Base description which applies to whole site

2.1 Artikel 1 Volksgezondheid

Verplichtingen

De € 356 miljoen lagere verplichtingen betreft voornamelijk reeds eerder gemelde verplichtingen in de Veegbrief 2022 (Kamerstukken II 2021/22, 36200 XVI, nr. 192). Er is zowel sprake van opwaartse- als neerwaartse bijstellingen ten aanzien van de verplichtingenruimte (die volgt uit lager kasbeslag of het aangaan van verplichtingen voor de uitvoering 2023). Op dit artikel vindt een ophoging van de verplichtingenruimte plaats van ongeveer € 100 miljoen. Dit betreft een technische correctie waarbij de verplichtingenruimte gelijk wordt getrokken met het kasbudget. Daarnaast wordt de verplichtingenruimte 2022 opgehoogd met € 94,7 miljoen in verband met het vastleggen van een opdracht aan het RIVM voor de uitvoering van COVID-programma’s in 2022. In het kader van de goedkeuring van het jaarplan NVWA 2023 en het aangaan van de verplichting voor 2023 is € 38,5 miljoen aanvullende verplichtingenruimte verschoven van 2023 naar 2022. Ook vindt een verhoging plaats van € 22,7 miljoen voor het aangaan van verplichtingen voor de Specifieke uitkeringen Aanvullende Seksuele Gezondheid (ASG) en PrEP voor de uitvoering in 2023.

Om opdrachten voor het RIVM voor 2023 in 2022 vast te kunnen leggen is de verplichtingenraming verhoogd met € 46,7 miljoen. Dit betreft onder andere de opdrachtverlening voor het Centrum voor Bevolkingsonderzoek, het Centrum Infectieziektebestrijding en de Dienst Vaccinvoorziening & Preventieprogramma’s.

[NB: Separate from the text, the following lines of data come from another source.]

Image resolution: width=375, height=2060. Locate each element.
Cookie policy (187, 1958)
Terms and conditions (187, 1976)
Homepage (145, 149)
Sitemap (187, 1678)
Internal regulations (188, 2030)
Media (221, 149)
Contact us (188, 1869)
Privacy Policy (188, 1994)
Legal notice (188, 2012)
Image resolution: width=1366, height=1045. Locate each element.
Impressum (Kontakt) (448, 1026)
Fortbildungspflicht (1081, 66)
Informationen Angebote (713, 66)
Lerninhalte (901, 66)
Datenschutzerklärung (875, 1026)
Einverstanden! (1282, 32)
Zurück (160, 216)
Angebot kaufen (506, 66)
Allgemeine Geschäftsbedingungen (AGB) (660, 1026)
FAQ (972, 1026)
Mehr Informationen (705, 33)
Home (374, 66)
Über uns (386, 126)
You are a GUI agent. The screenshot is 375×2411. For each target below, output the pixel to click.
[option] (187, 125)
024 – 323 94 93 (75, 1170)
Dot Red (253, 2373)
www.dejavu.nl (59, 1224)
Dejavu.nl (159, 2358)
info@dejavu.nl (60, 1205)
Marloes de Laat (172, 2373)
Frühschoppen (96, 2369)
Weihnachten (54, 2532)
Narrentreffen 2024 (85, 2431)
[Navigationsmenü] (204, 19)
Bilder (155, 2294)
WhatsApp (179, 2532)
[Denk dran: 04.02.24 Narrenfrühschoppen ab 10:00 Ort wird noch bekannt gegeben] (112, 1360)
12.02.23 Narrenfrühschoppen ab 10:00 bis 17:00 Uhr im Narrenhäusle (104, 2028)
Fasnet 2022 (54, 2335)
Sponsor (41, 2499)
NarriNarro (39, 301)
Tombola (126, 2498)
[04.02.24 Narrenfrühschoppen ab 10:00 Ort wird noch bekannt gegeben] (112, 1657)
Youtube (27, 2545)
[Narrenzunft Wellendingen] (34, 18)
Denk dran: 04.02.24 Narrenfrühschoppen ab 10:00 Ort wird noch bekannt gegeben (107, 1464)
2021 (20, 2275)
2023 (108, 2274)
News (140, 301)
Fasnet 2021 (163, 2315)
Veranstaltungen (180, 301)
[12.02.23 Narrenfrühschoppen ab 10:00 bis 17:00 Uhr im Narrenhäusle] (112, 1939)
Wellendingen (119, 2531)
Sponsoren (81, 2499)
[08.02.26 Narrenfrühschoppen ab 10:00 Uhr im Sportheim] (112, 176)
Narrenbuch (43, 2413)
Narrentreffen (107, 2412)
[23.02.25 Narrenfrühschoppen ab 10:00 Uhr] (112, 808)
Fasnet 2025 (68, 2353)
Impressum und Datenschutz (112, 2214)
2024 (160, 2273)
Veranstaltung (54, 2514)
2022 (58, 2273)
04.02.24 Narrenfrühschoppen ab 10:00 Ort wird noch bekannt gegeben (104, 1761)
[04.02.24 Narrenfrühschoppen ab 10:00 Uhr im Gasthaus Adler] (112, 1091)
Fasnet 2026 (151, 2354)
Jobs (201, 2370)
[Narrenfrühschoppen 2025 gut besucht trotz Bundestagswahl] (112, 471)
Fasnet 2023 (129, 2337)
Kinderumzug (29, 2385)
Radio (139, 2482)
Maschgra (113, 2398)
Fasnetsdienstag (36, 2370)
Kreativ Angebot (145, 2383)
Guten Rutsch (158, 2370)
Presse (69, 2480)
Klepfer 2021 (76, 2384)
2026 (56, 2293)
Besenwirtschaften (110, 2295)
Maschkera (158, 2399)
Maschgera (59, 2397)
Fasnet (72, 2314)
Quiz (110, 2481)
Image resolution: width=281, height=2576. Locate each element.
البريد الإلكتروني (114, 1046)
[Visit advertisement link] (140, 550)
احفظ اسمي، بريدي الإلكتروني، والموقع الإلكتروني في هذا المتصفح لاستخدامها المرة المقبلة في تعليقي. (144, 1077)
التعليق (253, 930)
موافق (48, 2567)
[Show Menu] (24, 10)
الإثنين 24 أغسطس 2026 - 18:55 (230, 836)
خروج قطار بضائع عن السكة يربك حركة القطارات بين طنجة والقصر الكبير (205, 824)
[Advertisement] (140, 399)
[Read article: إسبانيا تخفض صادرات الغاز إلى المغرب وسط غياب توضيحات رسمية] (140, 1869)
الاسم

Daarnaast vinden een aantal neerwaartse bijstellingen plaats die leiden tot lagere verplichtingen op het totale artikelniveau. Deze lagere verplichtingen hangen samen met lagere kasuitgaven. Dit betreft onder andere een neerwaartse bijstelling van de verplichtingenruimte van € 473,1 miljoen doordat er minder is getest dan mogelijk was gegeven de contracten die waren afgesloten en waarvoor de maximale verplichting was opgenomen in de begroting. Ook zijn minder middelen nodig geweest voor GGD meerkosten voor testen, traceren en vaccineren. Dit betreft € 75,8 miljoen. Daarnaast betreft dit een negatieve bijstelling van € 23,3 miljoen voor middelen voor COVID-onderzoek en ICT-gerelateerde uitgaven zoals het Coronadashboard, coronadata, websites en hosting. Verder vindt een negatieve bijstelling van € 127,5 miljoen plaats in het kader van Open House sneltesten. Dit betreft afrekeningen van openstaande verplichtingen waar geen betalingen meer uit zullen volgen. Op het Landelijke Coördinatie COVID-19 Bestrijding (LCCB) budget vindt een onderuitputting plaats van € 83 miljoen. Door het mildere verloop van de pandemie in 2022 zijn er minder verplichtingen aangegaan dan geraamd.

Uitgaven

2. Ziektepreventie

Opdrachten

De onderuitputting van € 476,4 miljoen bestaat voornamelijk uit het afrekenen/afsluiten van openstaande verplichtingen waar geen betalingen meer uit zullen volgen in 2022. Het betreft hier middelen van de Open House sneltesten, onderzoek, ICT- gerelateerde uitgaven, vaccineren en wordt er minder getest dan van te voren was voorzien.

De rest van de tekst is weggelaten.